[Work required]:
Find out how many lines in the records have the string "field" in them, and state only that number.
Provided entries Start Marker
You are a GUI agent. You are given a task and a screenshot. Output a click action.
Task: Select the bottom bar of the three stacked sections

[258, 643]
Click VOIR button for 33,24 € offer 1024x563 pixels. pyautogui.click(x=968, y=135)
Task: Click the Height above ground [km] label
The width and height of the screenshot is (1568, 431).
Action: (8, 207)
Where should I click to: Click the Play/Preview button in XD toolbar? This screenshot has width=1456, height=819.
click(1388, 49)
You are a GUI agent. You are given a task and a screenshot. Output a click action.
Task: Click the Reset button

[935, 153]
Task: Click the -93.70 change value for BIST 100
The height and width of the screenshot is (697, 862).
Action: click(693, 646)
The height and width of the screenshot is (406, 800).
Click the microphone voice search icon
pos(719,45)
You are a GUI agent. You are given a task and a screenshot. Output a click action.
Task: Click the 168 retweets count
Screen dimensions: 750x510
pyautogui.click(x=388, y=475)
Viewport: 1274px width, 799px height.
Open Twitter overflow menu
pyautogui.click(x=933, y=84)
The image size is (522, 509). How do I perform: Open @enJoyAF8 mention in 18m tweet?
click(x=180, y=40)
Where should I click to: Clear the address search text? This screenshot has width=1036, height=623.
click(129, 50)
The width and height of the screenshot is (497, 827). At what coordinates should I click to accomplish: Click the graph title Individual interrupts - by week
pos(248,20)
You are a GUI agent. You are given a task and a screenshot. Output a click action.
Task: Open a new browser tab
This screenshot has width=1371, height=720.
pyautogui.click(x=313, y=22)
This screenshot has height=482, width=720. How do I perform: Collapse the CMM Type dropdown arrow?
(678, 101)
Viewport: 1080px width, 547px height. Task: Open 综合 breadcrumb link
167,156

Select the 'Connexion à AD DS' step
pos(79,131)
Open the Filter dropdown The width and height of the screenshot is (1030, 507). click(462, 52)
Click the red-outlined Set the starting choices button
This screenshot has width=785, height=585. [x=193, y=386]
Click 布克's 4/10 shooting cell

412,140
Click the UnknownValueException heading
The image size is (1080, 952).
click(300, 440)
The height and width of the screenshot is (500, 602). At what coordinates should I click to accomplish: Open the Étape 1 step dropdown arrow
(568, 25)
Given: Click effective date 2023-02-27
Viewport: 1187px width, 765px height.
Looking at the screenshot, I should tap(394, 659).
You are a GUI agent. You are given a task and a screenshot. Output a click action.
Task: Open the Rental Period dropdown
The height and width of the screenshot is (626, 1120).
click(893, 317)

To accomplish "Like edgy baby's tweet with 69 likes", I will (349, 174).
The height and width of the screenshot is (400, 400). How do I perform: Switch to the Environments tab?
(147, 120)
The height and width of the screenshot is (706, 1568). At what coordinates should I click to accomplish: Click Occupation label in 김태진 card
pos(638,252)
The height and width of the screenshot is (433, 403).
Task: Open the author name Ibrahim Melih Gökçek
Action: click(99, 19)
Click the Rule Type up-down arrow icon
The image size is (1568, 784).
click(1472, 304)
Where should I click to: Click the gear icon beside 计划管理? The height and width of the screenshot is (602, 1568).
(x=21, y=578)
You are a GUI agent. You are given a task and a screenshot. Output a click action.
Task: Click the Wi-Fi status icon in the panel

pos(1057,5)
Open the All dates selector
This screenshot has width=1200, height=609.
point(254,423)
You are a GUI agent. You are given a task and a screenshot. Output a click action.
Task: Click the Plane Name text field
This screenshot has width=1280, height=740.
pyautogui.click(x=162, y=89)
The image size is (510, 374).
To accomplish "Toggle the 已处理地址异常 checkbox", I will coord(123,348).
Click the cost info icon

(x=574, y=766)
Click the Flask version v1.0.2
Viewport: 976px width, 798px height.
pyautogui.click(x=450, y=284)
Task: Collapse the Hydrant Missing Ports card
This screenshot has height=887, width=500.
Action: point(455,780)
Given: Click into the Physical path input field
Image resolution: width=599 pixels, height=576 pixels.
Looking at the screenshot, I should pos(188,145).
Provided entries End Marker
[Solved exercise]:
2